= TASK DETAILS =
Give the entries below again, swapping every "GUI agent" for "interface agent" and changing nothing else.

== PROVIDED DATA ==

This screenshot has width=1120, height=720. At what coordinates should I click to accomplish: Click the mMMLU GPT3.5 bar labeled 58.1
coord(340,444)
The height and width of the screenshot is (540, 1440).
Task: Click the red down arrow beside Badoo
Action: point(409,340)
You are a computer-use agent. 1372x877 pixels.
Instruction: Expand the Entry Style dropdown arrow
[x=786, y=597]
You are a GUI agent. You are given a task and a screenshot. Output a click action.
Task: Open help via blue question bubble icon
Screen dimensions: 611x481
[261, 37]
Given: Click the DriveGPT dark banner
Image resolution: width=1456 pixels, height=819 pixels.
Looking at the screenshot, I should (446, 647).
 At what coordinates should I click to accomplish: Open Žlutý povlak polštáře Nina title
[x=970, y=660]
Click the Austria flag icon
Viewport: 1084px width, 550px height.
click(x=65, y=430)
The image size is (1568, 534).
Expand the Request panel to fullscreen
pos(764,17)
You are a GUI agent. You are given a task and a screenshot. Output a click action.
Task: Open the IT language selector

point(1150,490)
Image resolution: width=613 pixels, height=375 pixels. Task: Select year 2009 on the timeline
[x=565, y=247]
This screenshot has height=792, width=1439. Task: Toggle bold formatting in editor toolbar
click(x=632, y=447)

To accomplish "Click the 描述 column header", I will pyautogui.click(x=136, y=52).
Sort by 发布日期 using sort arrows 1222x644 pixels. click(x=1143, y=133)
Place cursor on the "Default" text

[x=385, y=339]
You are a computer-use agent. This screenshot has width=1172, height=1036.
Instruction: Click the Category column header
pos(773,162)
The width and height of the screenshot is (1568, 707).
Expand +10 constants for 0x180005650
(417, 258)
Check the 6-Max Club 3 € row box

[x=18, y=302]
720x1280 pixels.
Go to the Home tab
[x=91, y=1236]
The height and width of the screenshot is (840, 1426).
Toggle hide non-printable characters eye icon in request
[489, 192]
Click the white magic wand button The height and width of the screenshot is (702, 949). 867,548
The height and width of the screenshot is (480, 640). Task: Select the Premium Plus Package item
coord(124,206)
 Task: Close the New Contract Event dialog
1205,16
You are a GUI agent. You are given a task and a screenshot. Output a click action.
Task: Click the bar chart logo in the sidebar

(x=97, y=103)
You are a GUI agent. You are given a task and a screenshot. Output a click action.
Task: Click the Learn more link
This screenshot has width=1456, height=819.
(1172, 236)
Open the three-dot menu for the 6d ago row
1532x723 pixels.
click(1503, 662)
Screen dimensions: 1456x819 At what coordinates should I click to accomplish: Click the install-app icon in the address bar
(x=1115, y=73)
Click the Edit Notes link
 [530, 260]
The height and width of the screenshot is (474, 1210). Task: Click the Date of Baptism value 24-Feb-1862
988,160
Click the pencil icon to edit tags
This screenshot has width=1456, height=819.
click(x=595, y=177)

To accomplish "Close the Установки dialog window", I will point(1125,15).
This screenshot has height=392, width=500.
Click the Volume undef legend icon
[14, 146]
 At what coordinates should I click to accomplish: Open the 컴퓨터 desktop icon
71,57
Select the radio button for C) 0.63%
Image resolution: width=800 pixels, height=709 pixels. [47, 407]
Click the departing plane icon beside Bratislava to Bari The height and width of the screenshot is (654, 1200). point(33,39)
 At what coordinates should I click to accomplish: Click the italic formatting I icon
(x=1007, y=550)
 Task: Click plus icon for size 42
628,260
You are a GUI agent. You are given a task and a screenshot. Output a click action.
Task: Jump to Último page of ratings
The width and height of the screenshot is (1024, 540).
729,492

===

= TASK RESPONSE =
This screenshot has width=1120, height=720. At what coordinates should I click to accomplish: Click the mMMLU GPT3.5 bar labeled 58.1
coord(340,444)
The height and width of the screenshot is (540, 1440).
Task: Click the red down arrow beside Badoo
Action: point(409,340)
You are a computer-use agent. 1372x877 pixels.
Instruction: Expand the Entry Style dropdown arrow
[x=786, y=597]
You are a interface agent. You are given a task and a screenshot. Output a click action.
Task: Open help via blue question bubble icon
Screen dimensions: 611x481
[261, 37]
Given: Click the DriveGPT dark banner
Image resolution: width=1456 pixels, height=819 pixels.
Looking at the screenshot, I should (446, 647).
 At what coordinates should I click to accomplish: Open Žlutý povlak polštáře Nina title
[x=970, y=660]
Click the Austria flag icon
Viewport: 1084px width, 550px height.
click(x=65, y=430)
The image size is (1568, 534).
Expand the Request panel to fullscreen
pos(764,17)
You are a interface agent. You are given a task and a screenshot. Output a click action.
Task: Open the IT language selector

point(1150,490)
Image resolution: width=613 pixels, height=375 pixels. Task: Select year 2009 on the timeline
[x=565, y=247]
This screenshot has height=792, width=1439. Task: Toggle bold formatting in editor toolbar
click(x=632, y=447)

To accomplish "Click the 描述 column header", I will pyautogui.click(x=136, y=52).
Sort by 发布日期 using sort arrows 1222x644 pixels. click(x=1143, y=133)
Place cursor on the "Default" text

[x=385, y=339]
You are a computer-use agent. This screenshot has width=1172, height=1036.
Instruction: Click the Category column header
pos(773,162)
The width and height of the screenshot is (1568, 707).
Expand +10 constants for 0x180005650
(417, 258)
Check the 6-Max Club 3 € row box

[x=18, y=302]
720x1280 pixels.
Go to the Home tab
[x=91, y=1236]
The height and width of the screenshot is (840, 1426).
Toggle hide non-printable characters eye icon in request
[489, 192]
Click the white magic wand button The height and width of the screenshot is (702, 949). 867,548
The height and width of the screenshot is (480, 640). Task: Select the Premium Plus Package item
coord(124,206)
 Task: Close the New Contract Event dialog
1205,16
You are a interface agent. You are given a task and a screenshot. Output a click action.
Task: Click the bar chart logo in the sidebar

(x=97, y=103)
You are a interface agent. You are given a task and a screenshot. Output a click action.
Task: Click the Learn more link
This screenshot has width=1456, height=819.
(1172, 236)
Open the three-dot menu for the 6d ago row
1532x723 pixels.
click(1503, 662)
Screen dimensions: 1456x819 At what coordinates should I click to accomplish: Click the install-app icon in the address bar
(x=1115, y=73)
Click the Edit Notes link
 [530, 260]
The height and width of the screenshot is (474, 1210). Task: Click the Date of Baptism value 24-Feb-1862
988,160
Click the pencil icon to edit tags
This screenshot has width=1456, height=819.
click(x=595, y=177)

To accomplish "Close the Установки dialog window", I will point(1125,15).
This screenshot has height=392, width=500.
Click the Volume undef legend icon
[14, 146]
 At what coordinates should I click to accomplish: Open the 컴퓨터 desktop icon
71,57
Select the radio button for C) 0.63%
Image resolution: width=800 pixels, height=709 pixels. [47, 407]
Click the departing plane icon beside Bratislava to Bari The height and width of the screenshot is (654, 1200). point(33,39)
 At what coordinates should I click to accomplish: Click the italic formatting I icon
(x=1007, y=550)
 Task: Click plus icon for size 42
628,260
You are a interface agent. You are given a task and a screenshot. Output a click action.
Task: Jump to Último page of ratings
The width and height of the screenshot is (1024, 540).
729,492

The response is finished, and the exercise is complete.